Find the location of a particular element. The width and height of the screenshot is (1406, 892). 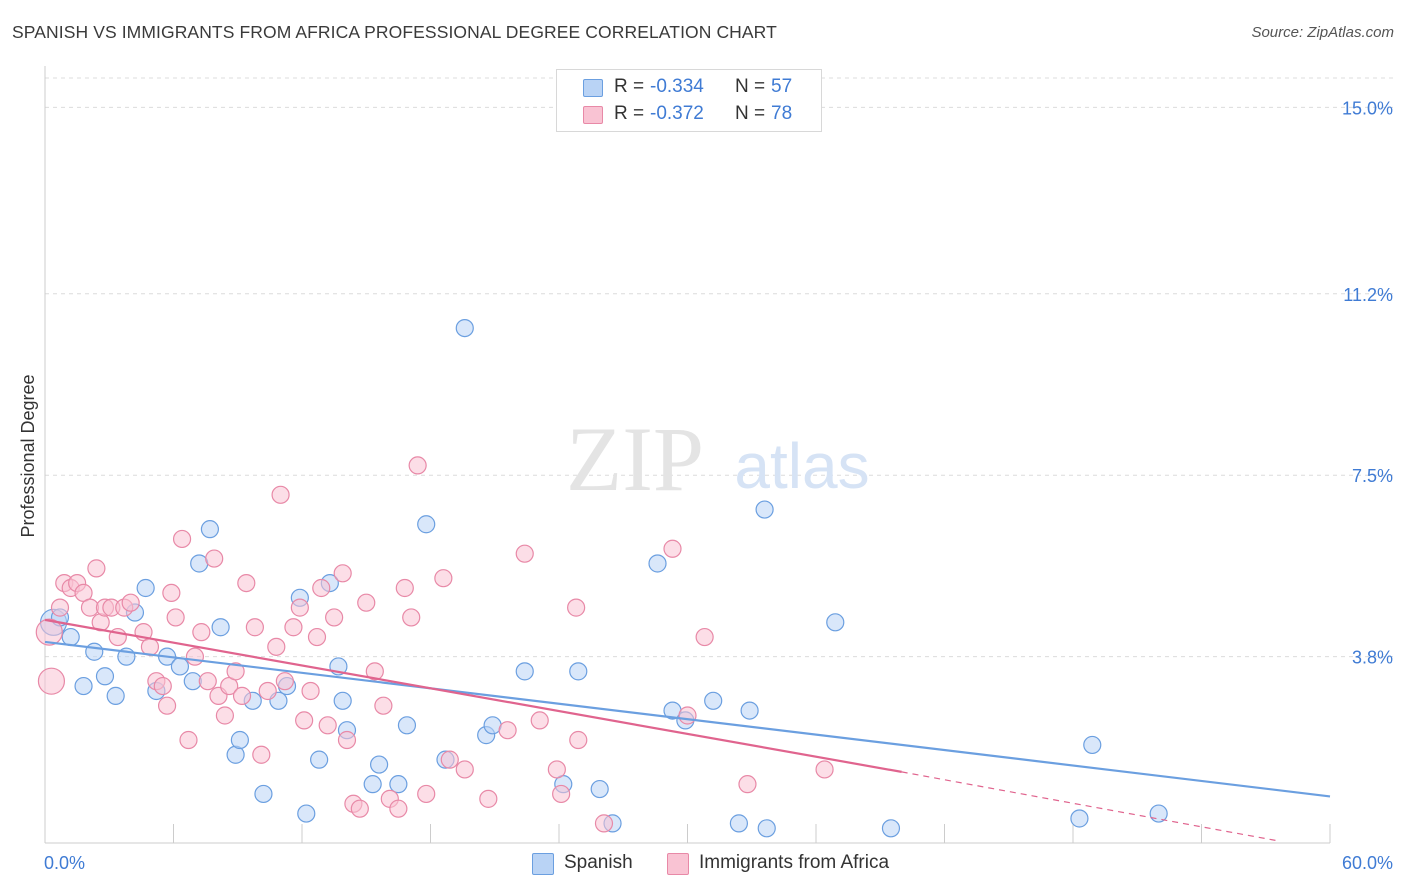

legend-n-value-spanish: 57 is located at coordinates (782, 86).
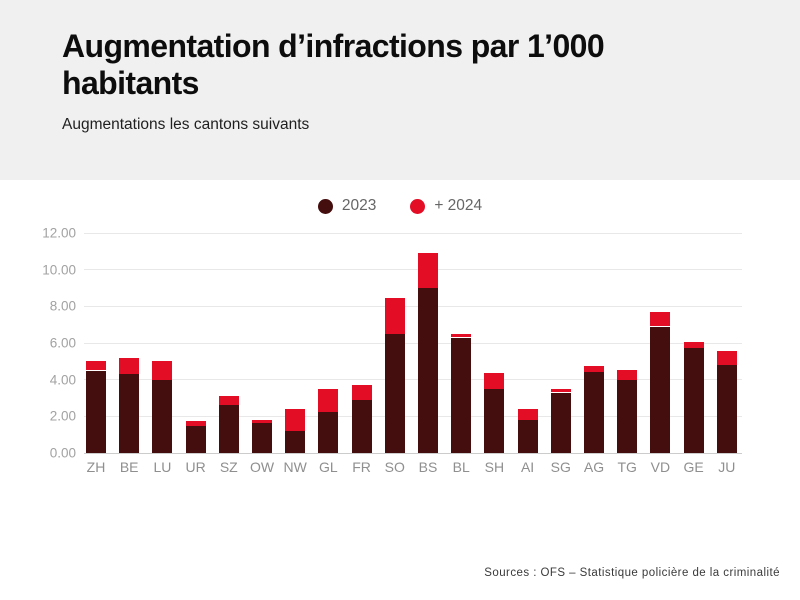  Describe the element at coordinates (228, 401) in the screenshot. I see `bar-segment-2024-SZ` at that location.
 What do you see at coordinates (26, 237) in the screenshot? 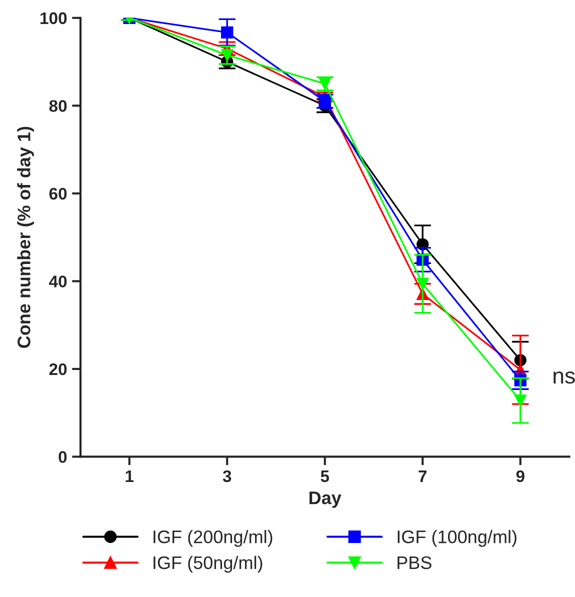
I see `y-axis-title: Cone number (% of day 1)` at bounding box center [26, 237].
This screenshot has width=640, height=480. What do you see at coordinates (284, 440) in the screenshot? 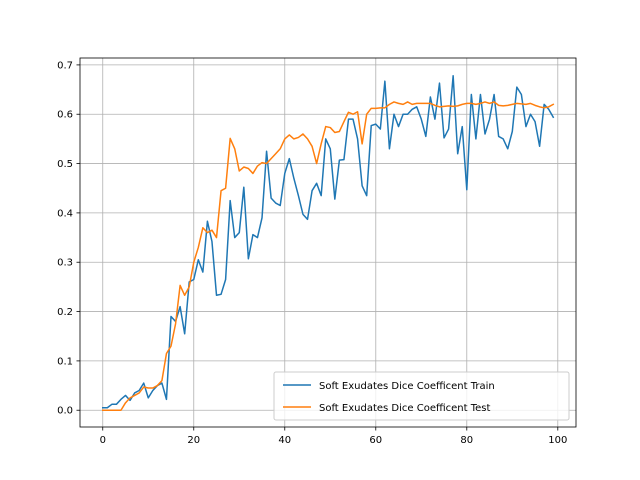
I see `x-tick-label: 40` at bounding box center [284, 440].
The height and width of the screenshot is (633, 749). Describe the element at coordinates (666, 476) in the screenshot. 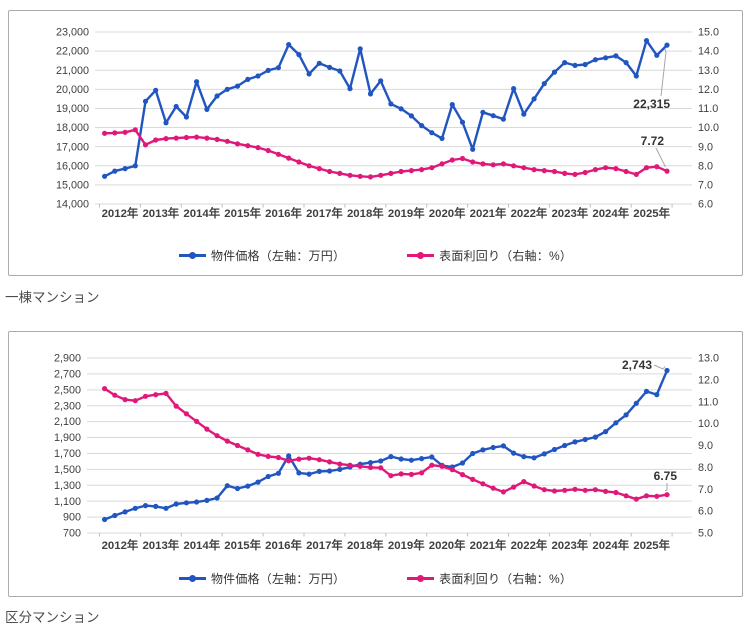

I see `svg-text: 6.75` at that location.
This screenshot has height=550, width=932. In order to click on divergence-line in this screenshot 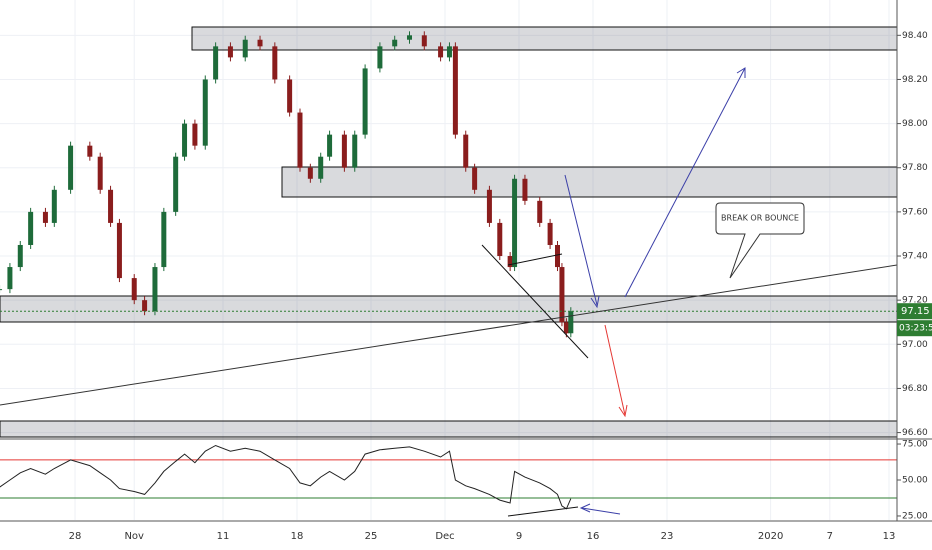, I will do `click(543, 512)`.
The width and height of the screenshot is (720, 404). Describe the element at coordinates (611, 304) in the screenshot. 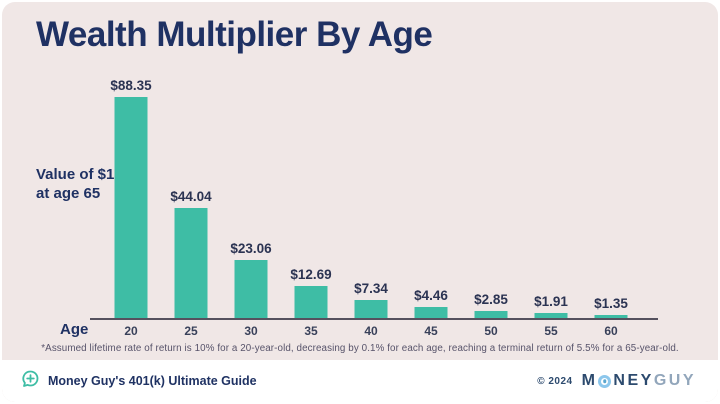

I see `bar-value-label: $1.35` at that location.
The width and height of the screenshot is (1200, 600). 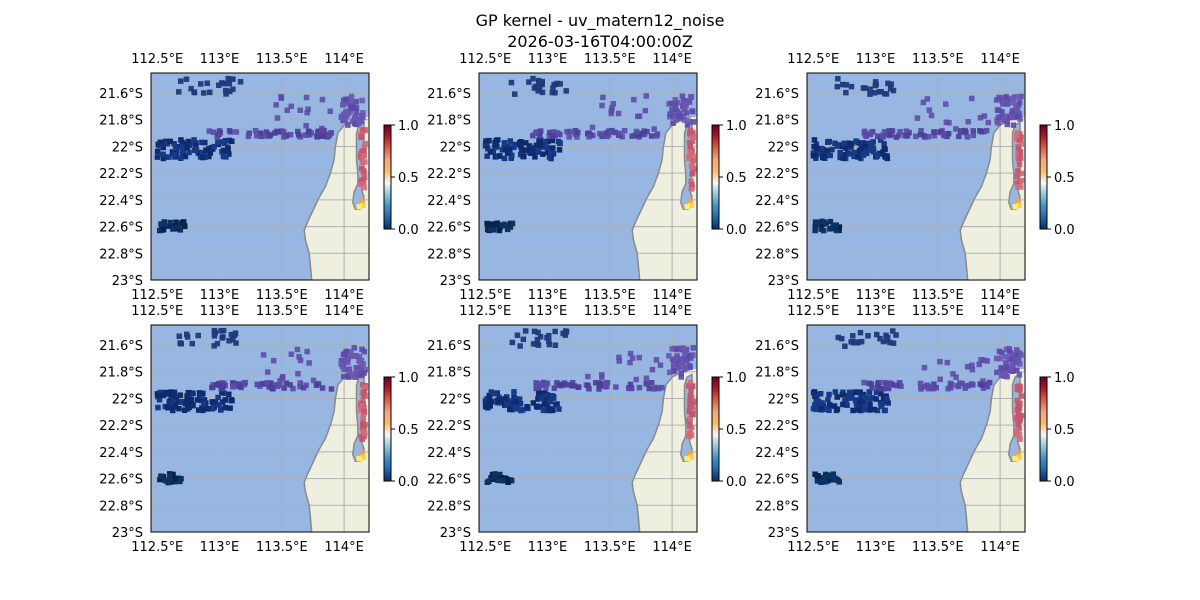 I want to click on land, so click(x=336, y=198).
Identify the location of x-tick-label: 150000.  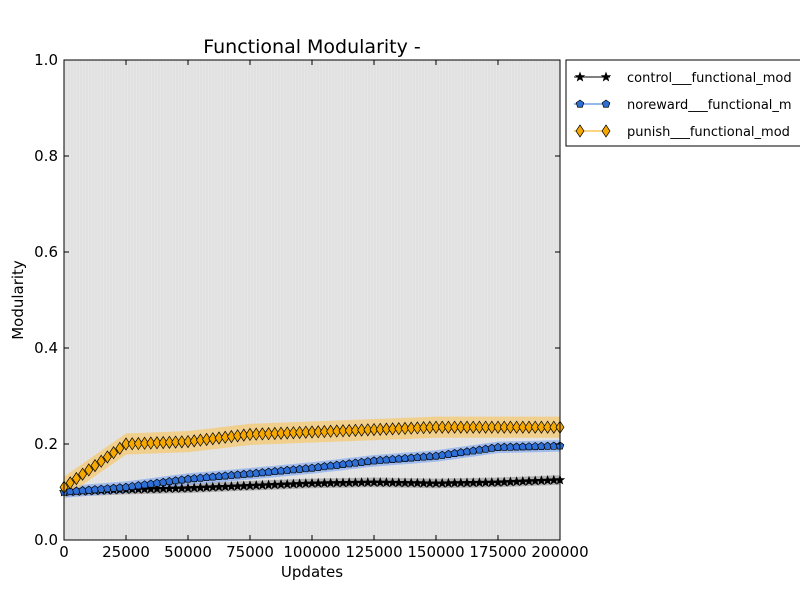
(436, 552).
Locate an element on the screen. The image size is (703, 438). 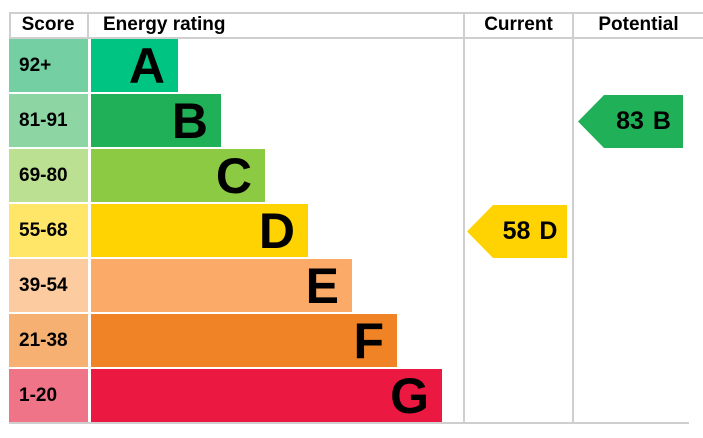
score-range-c: 69-80 is located at coordinates (48, 176).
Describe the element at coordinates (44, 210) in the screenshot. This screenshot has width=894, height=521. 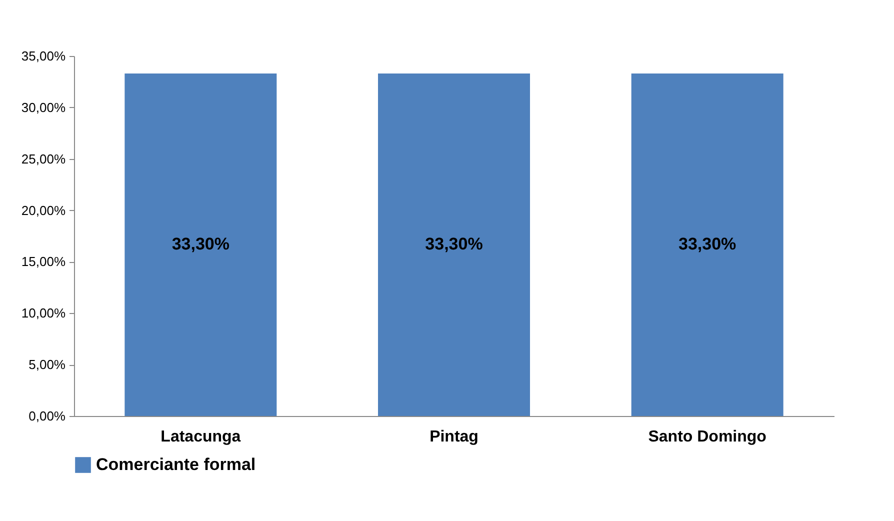
I see `y-tick-label: 20,00%` at that location.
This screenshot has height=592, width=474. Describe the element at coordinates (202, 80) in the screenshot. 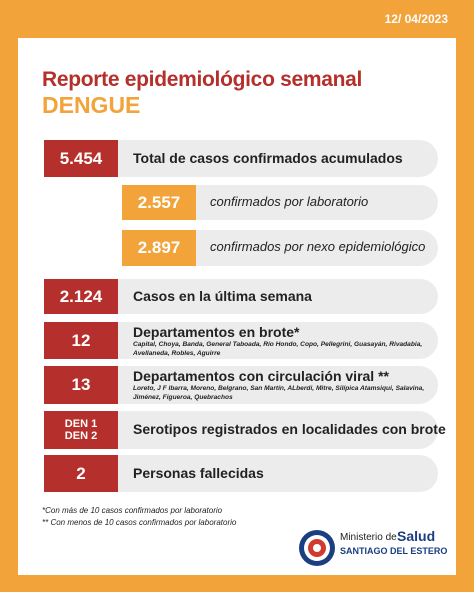

I see `title: Reporte epidemiológico semanal` at that location.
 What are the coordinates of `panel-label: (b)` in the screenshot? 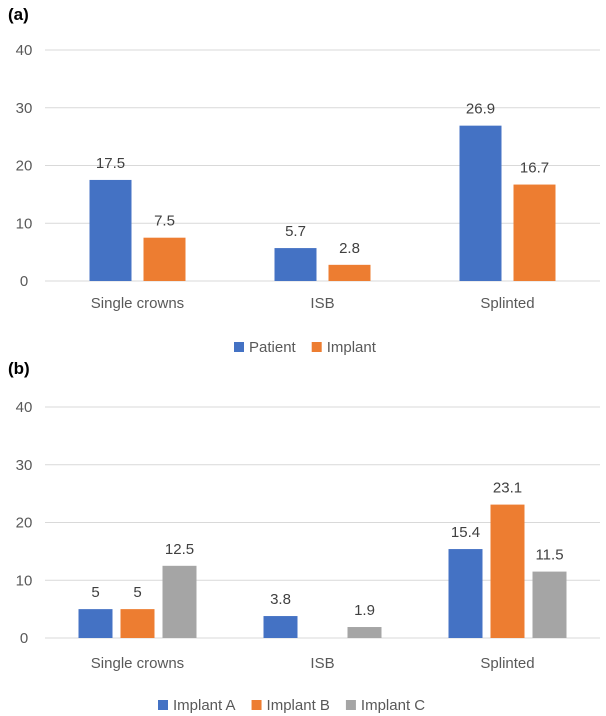 It's located at (19, 369).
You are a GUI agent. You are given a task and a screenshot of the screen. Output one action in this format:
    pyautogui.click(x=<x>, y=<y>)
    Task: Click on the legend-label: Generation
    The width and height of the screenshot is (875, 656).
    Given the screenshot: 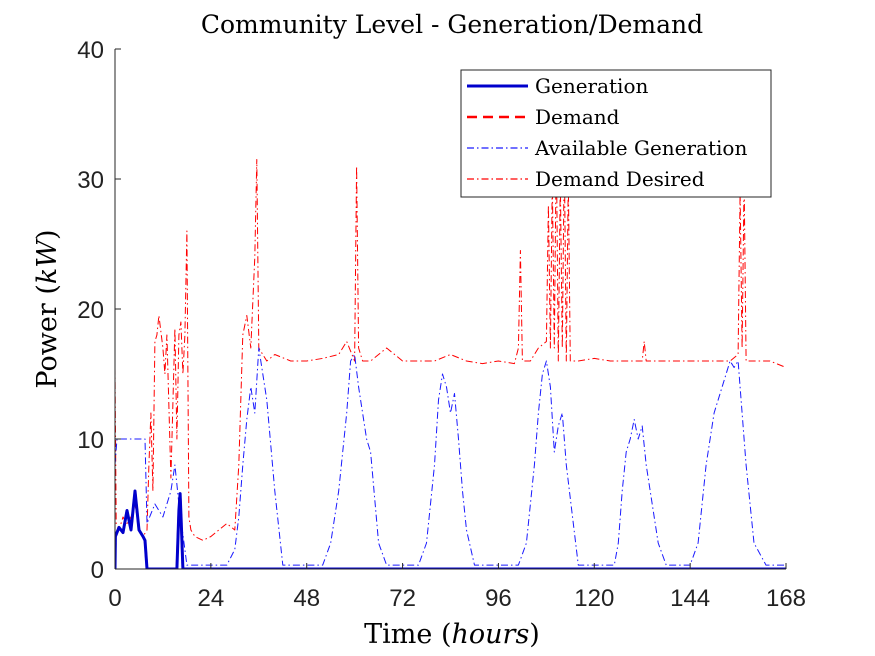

[EXERCISE]:
Update everything from the line containing "You are a GUI" down through the end of the listing, replacing "Generation" with "Capacity" and keeping all else the same. Leave the pictures out of the answer.

[RESULT OF THE EXERCISE]:
You are a GUI agent. You are given a task and a screenshot of the screen. Output one action in this format:
    pyautogui.click(x=<x>, y=<y>)
    Task: Click on the legend-label: Capacity
    The width and height of the screenshot is (875, 656).
    Given the screenshot: 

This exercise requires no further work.